Senada dengan itu, drg. Agus Suprapto, M.Kes. selaku Staf Ahli Bidang Pembangunan Berkelanjutan, Kementerian Koordinator Bidang Pembangunan Manusia dan Kebudayaan, Republik Indonesia memaparkan perlunya keterlibatan lintas sektor dalam implementasi kebijakan kabupaten/kota sehat dan manajemen lapangan yang terintegrasi dari hulu ke hilir.

Terkait keterlibatan lintas sektor, beliau menuturkan perlunya mengadvokasi kata kesehatan sehingga tidak semata-mata terkesan menjadi tanggung jawab kementerian kesehatan, dinas kesehatan atau tenaga kesehatan.

Ia menambahkan perlunya regulasi yang menjadi payung hukum bagi tata kelola kebijakan kabupaten/kota sehat, misalnya siapa kementerian/lembaga yang menjadi pendorong utama, bagaimana peran masing-masing sektor di pusat dan daerah, serta indikator dan target yang harus jelas.

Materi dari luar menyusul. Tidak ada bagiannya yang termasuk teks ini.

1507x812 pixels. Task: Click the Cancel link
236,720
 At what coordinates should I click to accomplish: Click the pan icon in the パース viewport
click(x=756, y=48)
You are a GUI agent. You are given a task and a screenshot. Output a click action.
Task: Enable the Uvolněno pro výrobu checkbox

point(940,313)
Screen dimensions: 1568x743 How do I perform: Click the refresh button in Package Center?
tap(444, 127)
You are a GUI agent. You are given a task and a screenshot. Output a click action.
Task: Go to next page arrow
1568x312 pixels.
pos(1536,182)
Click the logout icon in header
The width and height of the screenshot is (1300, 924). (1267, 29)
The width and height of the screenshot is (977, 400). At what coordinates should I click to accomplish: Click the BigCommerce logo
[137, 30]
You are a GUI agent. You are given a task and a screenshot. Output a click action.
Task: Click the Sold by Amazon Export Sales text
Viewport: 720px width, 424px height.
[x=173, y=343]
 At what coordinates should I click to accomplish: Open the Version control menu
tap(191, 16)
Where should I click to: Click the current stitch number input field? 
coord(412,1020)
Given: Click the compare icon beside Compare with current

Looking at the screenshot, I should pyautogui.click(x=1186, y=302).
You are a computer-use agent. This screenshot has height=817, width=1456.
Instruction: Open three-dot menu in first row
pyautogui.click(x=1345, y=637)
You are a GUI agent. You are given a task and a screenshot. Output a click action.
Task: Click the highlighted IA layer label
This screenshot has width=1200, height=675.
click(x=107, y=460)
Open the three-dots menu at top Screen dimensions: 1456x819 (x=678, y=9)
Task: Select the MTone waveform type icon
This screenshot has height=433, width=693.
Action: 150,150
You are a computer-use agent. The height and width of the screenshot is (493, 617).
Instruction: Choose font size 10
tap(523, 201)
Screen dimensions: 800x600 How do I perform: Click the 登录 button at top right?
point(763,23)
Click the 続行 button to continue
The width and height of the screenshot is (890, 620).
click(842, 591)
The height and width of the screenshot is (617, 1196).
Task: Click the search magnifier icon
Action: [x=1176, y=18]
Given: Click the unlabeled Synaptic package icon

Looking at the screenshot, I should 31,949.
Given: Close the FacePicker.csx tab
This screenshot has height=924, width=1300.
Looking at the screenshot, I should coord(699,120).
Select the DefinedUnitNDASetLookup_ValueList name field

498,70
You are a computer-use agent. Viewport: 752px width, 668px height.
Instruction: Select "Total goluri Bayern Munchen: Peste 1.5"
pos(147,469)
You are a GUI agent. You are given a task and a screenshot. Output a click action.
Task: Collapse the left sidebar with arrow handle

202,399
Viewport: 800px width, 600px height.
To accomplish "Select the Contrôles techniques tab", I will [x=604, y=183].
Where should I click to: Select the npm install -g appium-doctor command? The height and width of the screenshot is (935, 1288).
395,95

Dalam acara ini, Kepala Dinas Kesehatan Kota Semarang, Dr. dr. Mochamad Abdul Hakam, Sp.PD, FINASIM juga berkesempatan memaparkan kesuksesan penerapan Kota Sehat di Semarang yang mengutamakan keterlibatan masyarakat. Pembangunan Kota Sehat Semarang mengacu pada panduan dari WHO dan bertujuan untuk mencapai pembangunan berkelanjutan sesuai sustainable development goals (SDGs). Contohnya, guna mencapai tujuan SDG 2, Kota Semarang mengembangkan program Rumah Pelita, atau penanganan stunting lintas sektor bagi bayi di bawah dua tahun (baduta). Sedangkan untuk mencapai tujuan SDG 3, Kota Semarang memiliki berbagai aplikasi yang bisa mendukung program kesehatan, mengembangkan pertanian kota (urban farming), serta revitalisasi pemukiman dan fasilitas umum.

Penanggap paparan, Prof. dr. Hadi Pratomo, MPH, Dr.PH, menyampaikan bahwa untuk dapat bergerak bersama dalam mewujudkan tujuan pengembangan kota sehat yang selaras dengan konsep determinan sosial kesehatan, ada beberapa hal yang perlu diperhatikan. Pertama, penting untuk mendorong advokasi kepada berbagai pemangku kepentingan guna memastikan siapa yang akan menjadi penggerak utamanya. Kedua, perlu diberikan kesempatan bagi organisasi masyarakat sipil agar mereka dapat berkontribusi dalam pengembangan kabupaten/kota sehat. Ketiga, perlu dilakukan identifikasi dan penggalian tantangan yang dihadapi oleh pemerintah daerah guna mendapat status kabupaten/kota sehat, sehingga dapat diambil langkah-langkah strategis untuk mengatasi tantangan tersebut. Dengan demikian, kolaborasi aktif antara berbagai pemangku kepentingan dan pengikutsertaan ormas sipil serta pemahaman terhadap tantangan yang dihadapi akan menjadi landasan yang kokoh untuk mempercepat pencapaian tujuan kabupaten/kota sehat.

Diskusi yang diselenggarakan secara daring ini diikuti peserta dari berbagai kalangan mahasiswa, praktisi kesehatan, dan pemerintah daerah seperti Bappeda Banyuwangi, Dinas Kesehatan Kota Depok, Kabupaten Boyolali, Kota Pariaman, Kota Sukabumi, Kota Surakarta, Kota Bogor; Kabupaten Serang, Kabupaten Bandung Barat, Kabupaten Toba; Gayo Lues, dan Dinas Kesehatan Kota Sawahlunto.